2. Authentication Using Credentials
Based on the authentication method declared in the Agent Card, the Sub-Agent uses the configured Credential to securely authorize communication.
This ensures that only trusted, authenticated agents can send delegated tasks to the remote agent.
3. Task Communication
After successful authentication and capability discovery, the Sub-Agent sends a Task request—the core work unit in A2A communication.
Tasks are submitted via JSON-RPC over HTTP(S) to the remote agent’s service endpoint (typically derived from the Base URL).
This establishes a structured, secure communication channel for delegating and executing work.

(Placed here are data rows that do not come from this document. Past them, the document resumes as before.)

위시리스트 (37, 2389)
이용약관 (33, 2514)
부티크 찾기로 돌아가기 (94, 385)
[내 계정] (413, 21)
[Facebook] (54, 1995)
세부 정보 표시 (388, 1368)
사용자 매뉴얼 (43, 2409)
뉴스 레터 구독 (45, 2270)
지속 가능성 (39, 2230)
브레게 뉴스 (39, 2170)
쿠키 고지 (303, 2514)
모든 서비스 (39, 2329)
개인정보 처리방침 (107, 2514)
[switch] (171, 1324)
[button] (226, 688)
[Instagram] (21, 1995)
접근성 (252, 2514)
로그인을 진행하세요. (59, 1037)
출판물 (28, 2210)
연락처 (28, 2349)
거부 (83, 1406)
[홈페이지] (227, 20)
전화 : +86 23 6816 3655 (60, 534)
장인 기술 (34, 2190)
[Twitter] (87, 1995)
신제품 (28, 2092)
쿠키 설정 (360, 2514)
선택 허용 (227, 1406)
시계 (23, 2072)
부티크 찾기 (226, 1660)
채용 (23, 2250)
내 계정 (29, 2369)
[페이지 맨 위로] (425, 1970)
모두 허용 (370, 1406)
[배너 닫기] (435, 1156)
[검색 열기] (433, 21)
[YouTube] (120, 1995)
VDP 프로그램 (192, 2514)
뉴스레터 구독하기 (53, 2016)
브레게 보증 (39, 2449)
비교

v2.1.5+A2A Server Lifecycle
The A2A Server manages the end-to-end communication lifecycle between agents inside the Agentic AI Builder platform. It ensures secure discovery, tenant isolation, and standardized task execution across a multi-tenant environment.
Lifecycle Phases
- Discovery Phase: Host and Expose
-
Dynamic Agent Cards: Real-time profiles generated on demand, exposing agent name, description, capabilities (for example, streaming), and endpoints.
-
On-Demand Routing: Communication routes are provisioned only when an agent is active, minimizing overhead and ensuring security.
-
- Authentication and Isolation Phase: Guarding and Verification
-
Tenant Resolution: Requests are mapped to tenants via headers or authorization tokens; safe defaults apply if no tenant is resolved.
-
Data Isolation: Each tenant runs in a dedicated workspace. Even though multiple tenants share the A2A Server, their environments remain fully segregated.
-
- Task Communication Phase: Execution and Response
-
Protocol Translation: Validates payloads and translates them into agent-executable instructions.
-
Flexible Interaction Modes:
-
Sync: Full response returned after task completion.
-
Streaming: Real-time updates during execution (for example, “working”, “input required”, “completed”).
-
- Standardized Responses: Results or structured error messages are packaged into a consistent format for the calling service.
-
-
Credential Security: Tokens and keys must be stored securely.
-
Multi-Tenant Safety: Isolation guarantees no cross-tenant data leakage.
-
Error Handling: Discovery/authentication failures should trigger safe fallback mechanisms.
-
Scalability: Dynamic routing ensures efficient resource usage as agent count grows.